(Saved data entries)
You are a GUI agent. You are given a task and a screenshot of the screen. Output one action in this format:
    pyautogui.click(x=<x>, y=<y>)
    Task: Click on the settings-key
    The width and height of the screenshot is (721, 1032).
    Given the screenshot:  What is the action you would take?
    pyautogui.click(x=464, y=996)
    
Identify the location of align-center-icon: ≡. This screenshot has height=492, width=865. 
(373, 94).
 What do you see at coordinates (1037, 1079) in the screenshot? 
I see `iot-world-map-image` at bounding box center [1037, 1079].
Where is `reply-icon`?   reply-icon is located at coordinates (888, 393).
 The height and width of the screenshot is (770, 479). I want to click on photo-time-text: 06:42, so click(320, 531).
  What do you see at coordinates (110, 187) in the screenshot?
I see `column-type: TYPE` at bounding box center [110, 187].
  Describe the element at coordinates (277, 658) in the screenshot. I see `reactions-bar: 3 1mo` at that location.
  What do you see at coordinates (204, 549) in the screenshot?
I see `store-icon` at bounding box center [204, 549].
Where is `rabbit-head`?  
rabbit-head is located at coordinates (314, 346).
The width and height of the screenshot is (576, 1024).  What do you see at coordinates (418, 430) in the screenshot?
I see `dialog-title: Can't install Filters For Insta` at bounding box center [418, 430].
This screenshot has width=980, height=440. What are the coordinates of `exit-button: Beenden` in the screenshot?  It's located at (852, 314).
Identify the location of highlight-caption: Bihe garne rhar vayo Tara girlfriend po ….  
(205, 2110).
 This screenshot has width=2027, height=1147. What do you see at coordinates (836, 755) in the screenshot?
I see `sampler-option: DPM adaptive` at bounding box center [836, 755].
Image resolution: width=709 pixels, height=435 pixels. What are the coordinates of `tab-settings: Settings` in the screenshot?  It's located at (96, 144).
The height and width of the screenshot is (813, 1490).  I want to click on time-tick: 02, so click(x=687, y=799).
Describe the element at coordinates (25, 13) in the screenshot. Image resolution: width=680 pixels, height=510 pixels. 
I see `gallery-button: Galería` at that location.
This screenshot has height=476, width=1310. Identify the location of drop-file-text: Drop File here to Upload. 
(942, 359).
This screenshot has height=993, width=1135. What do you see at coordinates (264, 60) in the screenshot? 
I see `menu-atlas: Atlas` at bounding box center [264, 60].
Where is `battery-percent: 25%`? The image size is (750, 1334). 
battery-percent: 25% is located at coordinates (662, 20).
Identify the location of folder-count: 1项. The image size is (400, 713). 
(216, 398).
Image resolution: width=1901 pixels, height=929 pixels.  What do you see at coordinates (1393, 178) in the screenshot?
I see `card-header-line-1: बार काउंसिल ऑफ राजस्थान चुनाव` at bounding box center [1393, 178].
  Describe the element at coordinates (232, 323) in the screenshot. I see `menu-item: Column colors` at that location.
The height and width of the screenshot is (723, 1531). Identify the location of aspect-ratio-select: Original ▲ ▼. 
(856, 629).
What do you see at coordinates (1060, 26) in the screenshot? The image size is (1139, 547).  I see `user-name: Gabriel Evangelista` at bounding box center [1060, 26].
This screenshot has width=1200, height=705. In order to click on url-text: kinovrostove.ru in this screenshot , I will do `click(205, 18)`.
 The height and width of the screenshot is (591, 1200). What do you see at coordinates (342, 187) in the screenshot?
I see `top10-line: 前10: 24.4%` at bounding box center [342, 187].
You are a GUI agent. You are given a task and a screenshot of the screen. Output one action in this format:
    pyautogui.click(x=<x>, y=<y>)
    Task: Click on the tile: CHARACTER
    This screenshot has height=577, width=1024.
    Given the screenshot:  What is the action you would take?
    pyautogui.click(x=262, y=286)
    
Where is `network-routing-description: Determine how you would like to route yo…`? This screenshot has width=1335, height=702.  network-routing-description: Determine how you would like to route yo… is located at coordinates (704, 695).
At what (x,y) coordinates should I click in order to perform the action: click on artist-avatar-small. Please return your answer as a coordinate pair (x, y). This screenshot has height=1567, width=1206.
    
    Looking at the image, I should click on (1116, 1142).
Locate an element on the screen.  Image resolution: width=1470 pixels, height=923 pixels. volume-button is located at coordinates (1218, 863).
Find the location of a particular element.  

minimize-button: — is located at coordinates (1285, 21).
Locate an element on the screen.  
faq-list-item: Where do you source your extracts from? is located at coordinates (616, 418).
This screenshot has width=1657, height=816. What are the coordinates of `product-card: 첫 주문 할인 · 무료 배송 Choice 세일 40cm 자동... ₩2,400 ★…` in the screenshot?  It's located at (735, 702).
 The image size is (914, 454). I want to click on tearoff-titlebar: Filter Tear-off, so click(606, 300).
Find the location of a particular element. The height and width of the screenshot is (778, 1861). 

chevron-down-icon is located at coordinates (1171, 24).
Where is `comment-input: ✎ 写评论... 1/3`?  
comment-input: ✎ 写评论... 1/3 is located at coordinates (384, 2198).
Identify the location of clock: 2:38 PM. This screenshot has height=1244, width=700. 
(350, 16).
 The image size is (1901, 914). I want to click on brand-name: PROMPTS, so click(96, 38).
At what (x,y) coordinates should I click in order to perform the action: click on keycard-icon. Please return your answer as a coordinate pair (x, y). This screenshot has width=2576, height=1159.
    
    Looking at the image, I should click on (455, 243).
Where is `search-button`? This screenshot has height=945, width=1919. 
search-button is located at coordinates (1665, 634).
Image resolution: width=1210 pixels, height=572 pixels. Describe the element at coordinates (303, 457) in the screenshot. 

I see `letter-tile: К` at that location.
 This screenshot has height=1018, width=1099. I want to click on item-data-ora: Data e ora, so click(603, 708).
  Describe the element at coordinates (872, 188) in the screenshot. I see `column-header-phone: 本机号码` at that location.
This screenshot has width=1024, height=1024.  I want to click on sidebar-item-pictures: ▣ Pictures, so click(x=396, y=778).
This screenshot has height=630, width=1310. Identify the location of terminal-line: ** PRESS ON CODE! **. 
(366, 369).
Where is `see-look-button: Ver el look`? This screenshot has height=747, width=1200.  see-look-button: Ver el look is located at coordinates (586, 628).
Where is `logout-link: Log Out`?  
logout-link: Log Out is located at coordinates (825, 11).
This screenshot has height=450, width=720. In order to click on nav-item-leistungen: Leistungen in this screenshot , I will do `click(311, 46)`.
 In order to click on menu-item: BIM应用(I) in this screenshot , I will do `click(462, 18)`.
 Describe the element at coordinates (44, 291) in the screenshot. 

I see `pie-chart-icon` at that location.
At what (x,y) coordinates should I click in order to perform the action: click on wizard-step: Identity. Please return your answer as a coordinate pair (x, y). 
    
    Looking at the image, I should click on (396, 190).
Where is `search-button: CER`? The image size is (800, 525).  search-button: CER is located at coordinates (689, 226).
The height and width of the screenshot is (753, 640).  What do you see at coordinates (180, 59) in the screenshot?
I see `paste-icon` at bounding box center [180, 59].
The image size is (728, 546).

--- Requirement ---
Return every line of the material above that contains the word "resolution", treating uppercase and lowercase letters as distinct.

--- Completed task ---
Image resolution: width=709 pixels, height=435 pixels. What are the coordinates of `tab-settings: Settings` in the screenshot?  It's located at (96, 144).
Describe the element at coordinates (25, 13) in the screenshot. Image resolution: width=680 pixels, height=510 pixels. 
Image resolution: width=1901 pixels, height=929 pixels.  What do you see at coordinates (1393, 178) in the screenshot?
Locate an element on the screen.  Image resolution: width=1470 pixels, height=923 pixels. volume-button is located at coordinates (1218, 863).
Image resolution: width=1210 pixels, height=572 pixels. Describe the element at coordinates (303, 457) in the screenshot. 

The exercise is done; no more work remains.